• Exercise instructions:
1 - According to the whitetail war memoir, what was the friend's motto about killing a Boone and Crockett animal?
2 - List every casualty figure from the Vietnam War that the whitetail war memoir gives, along with the group each figure refers to.
3 - Continue the whitetail war memoir about the hunting trip in Texas from the point where the narrative stops.

• Supplied text:

══════════

MORE WHITETAIL WAR MEMOIRS
By Steven E Stillwell
58,220 AMERICAN SERVICE MEMBERS LOST THEIR LIVES DURING THE VIETNAM WAR, BUT CIVILIAN CASUALTIES ON BOTH SIDES EXCEEDED 2,000,000. THE SOUTH VIETNAMESE ARMY REPORTED APPROXIMATELY 250,000 SOLDIERS KILLED IN ACTION WHILE THEIR NVA AND VIET CONG COUNTERPARTS LOST 1,100,000 FIGHTERS.
Several years ago, one of my best friends invited me to spend a week with him in Texas, in an area known as, THE GOLDEN TRIANGLE. We planned our trip during the peak of the rut, and after my arrival, I couldn’t believe all of the trophy bucks I saw. This was one of the best managed ranches I’d ever seen, and the free-ranging wildlife was incredible. There were no high fences, and my buddy wanted it this way. If he was going to kill a Boone and Crockett animal, his motto was; IT HAS TO BE A FAIR CHASE EXPERIENCE.

══════════

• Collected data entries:
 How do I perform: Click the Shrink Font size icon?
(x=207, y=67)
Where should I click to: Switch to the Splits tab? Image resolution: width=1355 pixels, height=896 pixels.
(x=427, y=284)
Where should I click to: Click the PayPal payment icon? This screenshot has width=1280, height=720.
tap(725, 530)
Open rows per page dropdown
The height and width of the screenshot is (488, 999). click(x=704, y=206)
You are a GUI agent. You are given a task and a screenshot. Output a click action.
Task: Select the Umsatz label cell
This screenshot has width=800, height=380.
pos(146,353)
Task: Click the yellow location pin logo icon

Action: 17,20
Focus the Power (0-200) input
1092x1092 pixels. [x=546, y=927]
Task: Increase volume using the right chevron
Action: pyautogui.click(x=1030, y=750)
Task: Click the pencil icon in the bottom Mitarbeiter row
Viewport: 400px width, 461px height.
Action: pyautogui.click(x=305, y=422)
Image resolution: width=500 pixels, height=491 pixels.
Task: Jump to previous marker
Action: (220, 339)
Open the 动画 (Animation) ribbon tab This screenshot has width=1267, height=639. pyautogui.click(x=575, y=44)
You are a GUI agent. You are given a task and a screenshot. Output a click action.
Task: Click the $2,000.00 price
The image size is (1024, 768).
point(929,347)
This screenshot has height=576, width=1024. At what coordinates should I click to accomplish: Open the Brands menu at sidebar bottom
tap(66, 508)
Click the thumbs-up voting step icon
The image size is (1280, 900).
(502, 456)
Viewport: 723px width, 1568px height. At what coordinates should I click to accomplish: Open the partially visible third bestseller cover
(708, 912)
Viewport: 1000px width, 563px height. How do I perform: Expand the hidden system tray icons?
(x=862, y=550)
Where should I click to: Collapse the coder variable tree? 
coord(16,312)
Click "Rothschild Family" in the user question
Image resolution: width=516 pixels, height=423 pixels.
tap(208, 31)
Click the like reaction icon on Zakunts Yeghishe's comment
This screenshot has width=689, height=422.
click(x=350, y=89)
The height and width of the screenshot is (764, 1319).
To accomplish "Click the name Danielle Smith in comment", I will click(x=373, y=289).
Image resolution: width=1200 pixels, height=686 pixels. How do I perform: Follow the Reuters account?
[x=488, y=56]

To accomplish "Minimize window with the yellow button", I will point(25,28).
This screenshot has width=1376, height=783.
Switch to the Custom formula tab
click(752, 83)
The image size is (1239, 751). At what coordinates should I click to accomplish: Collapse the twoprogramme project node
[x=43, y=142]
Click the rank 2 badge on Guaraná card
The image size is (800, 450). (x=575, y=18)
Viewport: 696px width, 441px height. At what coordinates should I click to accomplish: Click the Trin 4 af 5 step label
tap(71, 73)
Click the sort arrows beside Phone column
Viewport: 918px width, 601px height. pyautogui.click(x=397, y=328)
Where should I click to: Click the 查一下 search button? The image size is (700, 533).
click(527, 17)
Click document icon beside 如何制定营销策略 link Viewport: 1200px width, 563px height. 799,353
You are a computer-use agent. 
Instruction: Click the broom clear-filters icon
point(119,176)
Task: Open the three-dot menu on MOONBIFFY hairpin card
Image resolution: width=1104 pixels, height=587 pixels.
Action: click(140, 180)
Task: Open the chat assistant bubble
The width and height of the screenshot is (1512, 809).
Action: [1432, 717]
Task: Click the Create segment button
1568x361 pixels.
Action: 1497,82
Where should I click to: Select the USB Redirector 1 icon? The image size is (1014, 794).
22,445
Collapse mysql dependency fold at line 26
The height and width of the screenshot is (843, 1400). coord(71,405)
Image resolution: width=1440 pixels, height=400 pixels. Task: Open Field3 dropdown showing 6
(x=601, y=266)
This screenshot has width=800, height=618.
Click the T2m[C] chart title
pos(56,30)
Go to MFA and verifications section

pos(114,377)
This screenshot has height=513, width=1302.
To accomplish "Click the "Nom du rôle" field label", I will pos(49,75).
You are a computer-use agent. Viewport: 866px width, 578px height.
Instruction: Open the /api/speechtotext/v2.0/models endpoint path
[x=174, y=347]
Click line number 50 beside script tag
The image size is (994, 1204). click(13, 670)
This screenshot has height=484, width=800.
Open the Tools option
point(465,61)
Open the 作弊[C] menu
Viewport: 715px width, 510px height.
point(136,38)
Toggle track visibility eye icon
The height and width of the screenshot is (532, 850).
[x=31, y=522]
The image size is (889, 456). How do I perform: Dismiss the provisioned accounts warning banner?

══════════

• Answer section:
1 - His motto was that it has to be a fair chase experience.

2 -
- 58,220 American service members lost their lives.
- Civilian casualties on both sides exceeded 2,000,000.
- Approximately 250,000 South Vietnamese Army soldiers were killed in action.
- 1,100,000 NVA and Viet Cong fighters were lost.

3 -
PAINTED SUNRISES AND SUNSETS ARE GOD’S GIFTS TO MANKIND. Desert hunting is unique, and long-range shots are not uncommon, so your rifle better be sighted in. Three days elapsed and I was seeing more game than I’d ever seen in my life. My buddy asked me to patiently observe before shooting anything, because he wanted me to see several animals on his, NO SHOOT LIST. These were young Bucks, 10 points or more that were incredibly huge, but were still maturing, and hadn’t reached their maximum potential. Foxes, coyotes, exotics, snakes, turtles, peccaries, feral hogs, whitetails and a variety of birds were sighted almost every day from the various stands my friend shuttled me to.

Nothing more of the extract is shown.